──────── GIVEN RECORDS ────────
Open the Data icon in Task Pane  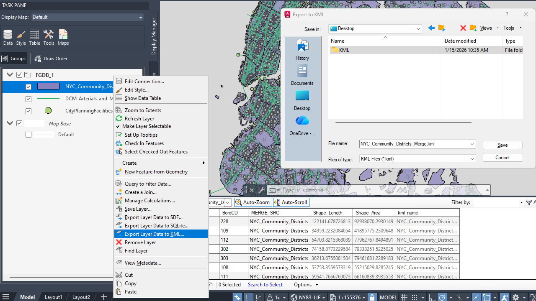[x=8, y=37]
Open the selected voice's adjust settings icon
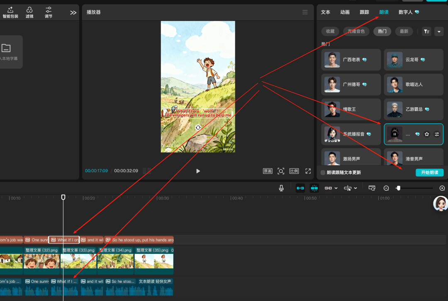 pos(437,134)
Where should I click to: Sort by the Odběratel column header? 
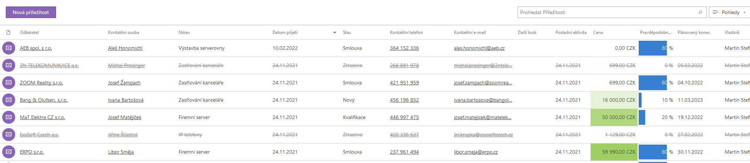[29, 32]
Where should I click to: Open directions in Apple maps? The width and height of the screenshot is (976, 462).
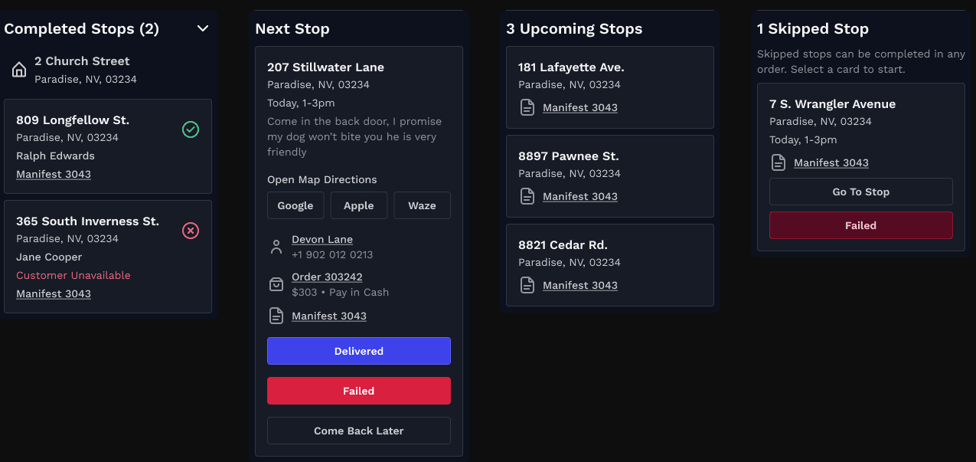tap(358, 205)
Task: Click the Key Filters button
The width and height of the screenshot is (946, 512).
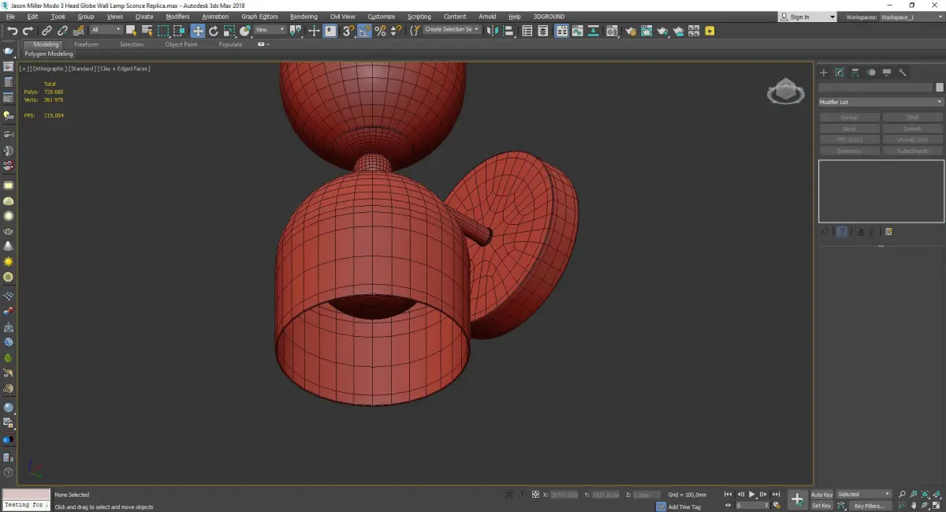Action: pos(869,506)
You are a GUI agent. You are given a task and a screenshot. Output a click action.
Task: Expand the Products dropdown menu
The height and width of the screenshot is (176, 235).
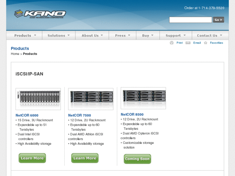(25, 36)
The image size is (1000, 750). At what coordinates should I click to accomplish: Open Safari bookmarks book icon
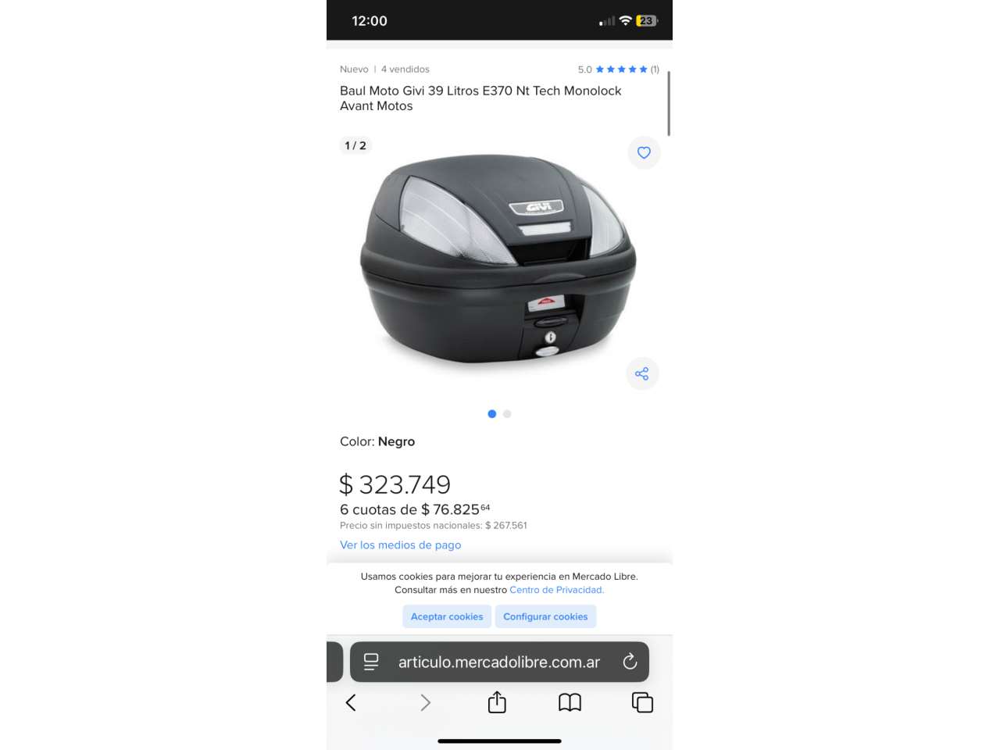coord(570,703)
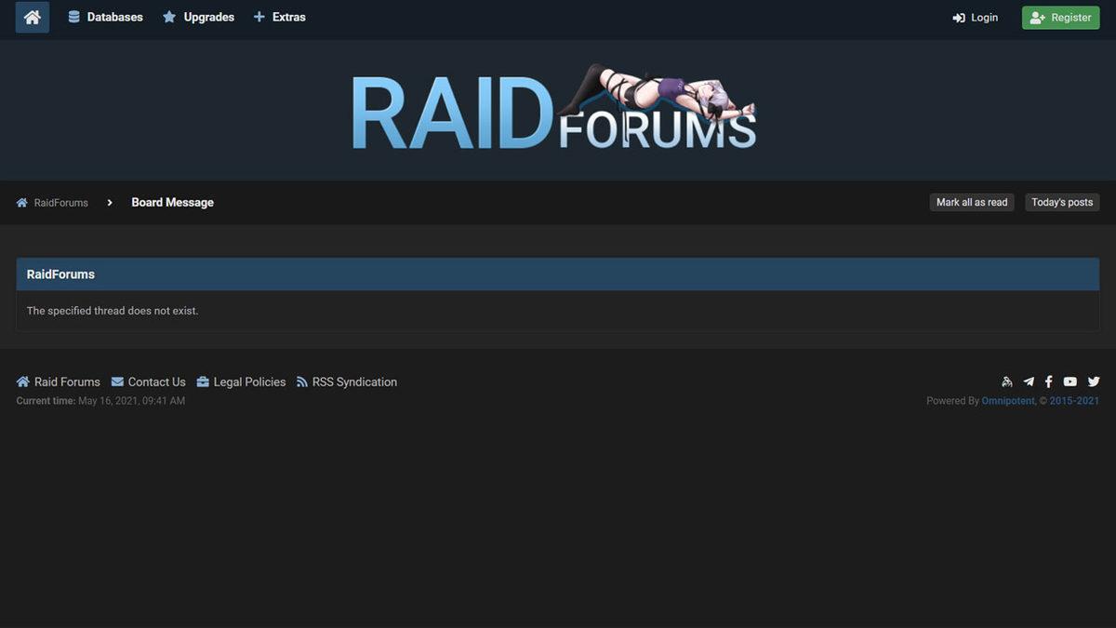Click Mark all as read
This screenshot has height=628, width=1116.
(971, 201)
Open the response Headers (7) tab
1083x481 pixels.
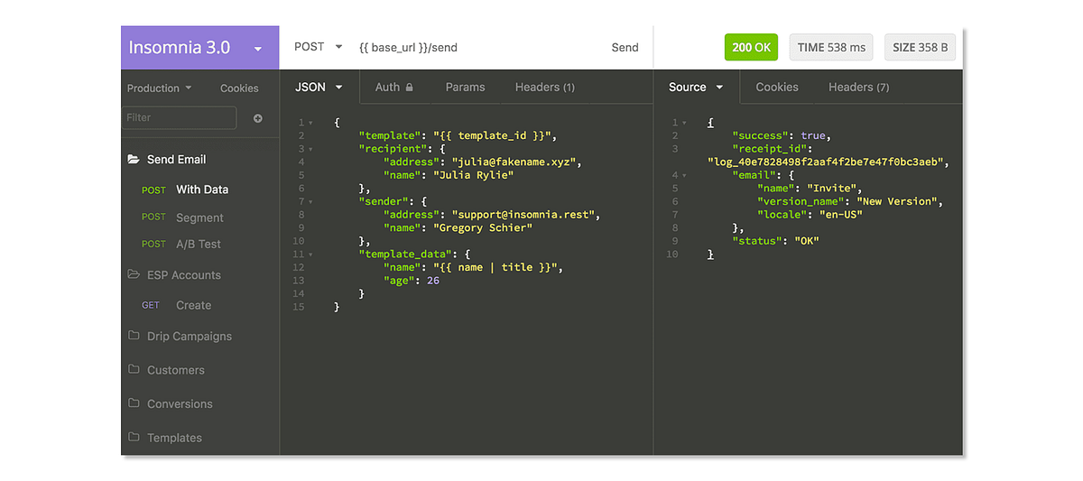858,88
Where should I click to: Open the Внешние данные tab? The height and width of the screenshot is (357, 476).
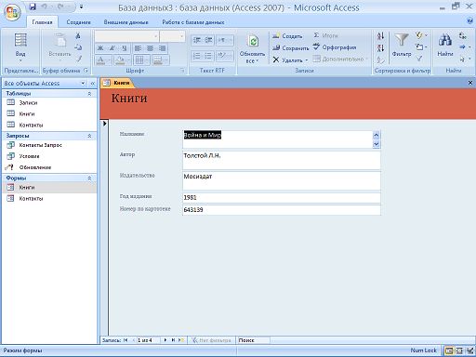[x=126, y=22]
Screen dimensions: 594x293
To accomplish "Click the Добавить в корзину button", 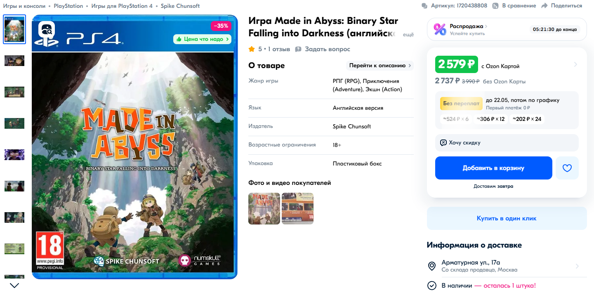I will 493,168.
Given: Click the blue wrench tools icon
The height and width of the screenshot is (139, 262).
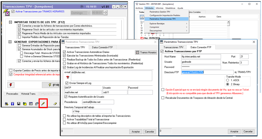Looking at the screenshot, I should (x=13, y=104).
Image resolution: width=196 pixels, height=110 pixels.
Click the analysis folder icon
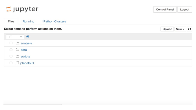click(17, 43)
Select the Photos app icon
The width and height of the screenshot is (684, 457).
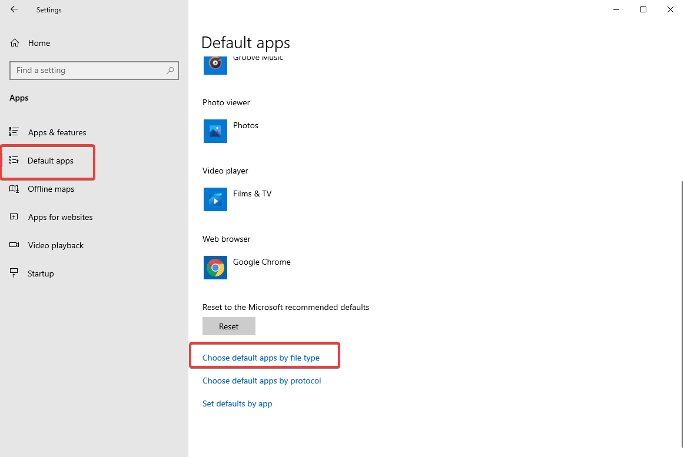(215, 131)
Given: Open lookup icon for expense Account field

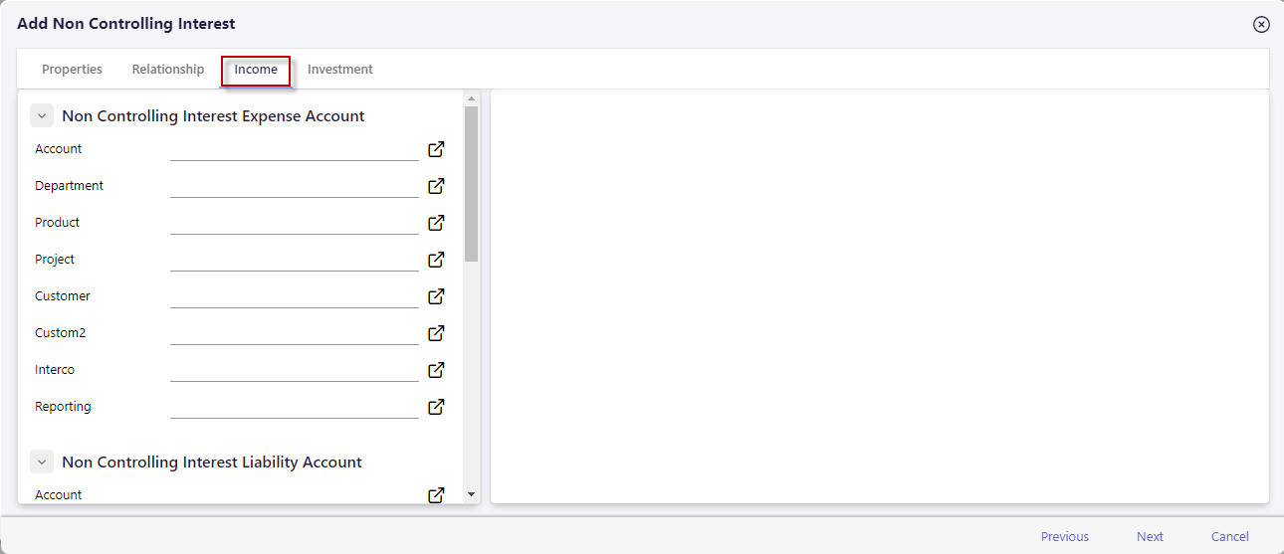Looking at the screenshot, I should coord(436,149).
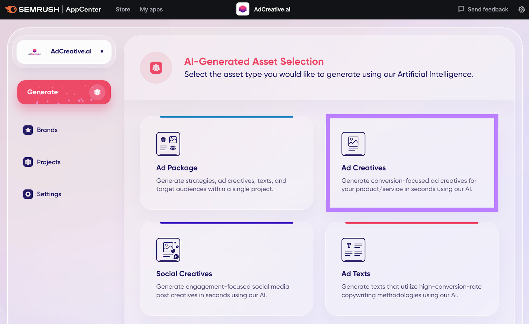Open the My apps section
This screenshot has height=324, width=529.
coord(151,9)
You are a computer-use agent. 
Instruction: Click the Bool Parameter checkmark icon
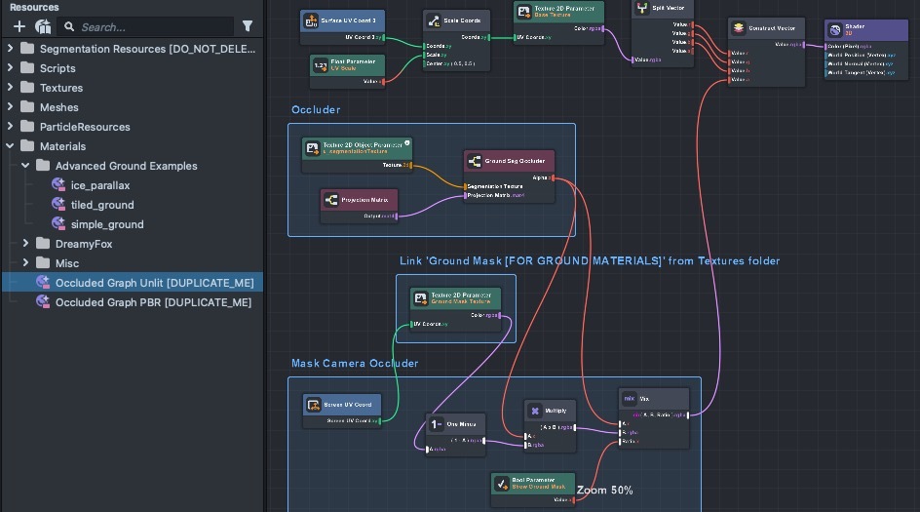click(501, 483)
────────
▶ AIM OF THE EXERCISE
Write out, word for word, the line containing "Instruction: Click the" and each line after it to the end of the data, and nothing more. Drop the pictures.

▶ ANSWER BOX
Instruction: Click the Bool Parameter checkmark icon
click(501, 483)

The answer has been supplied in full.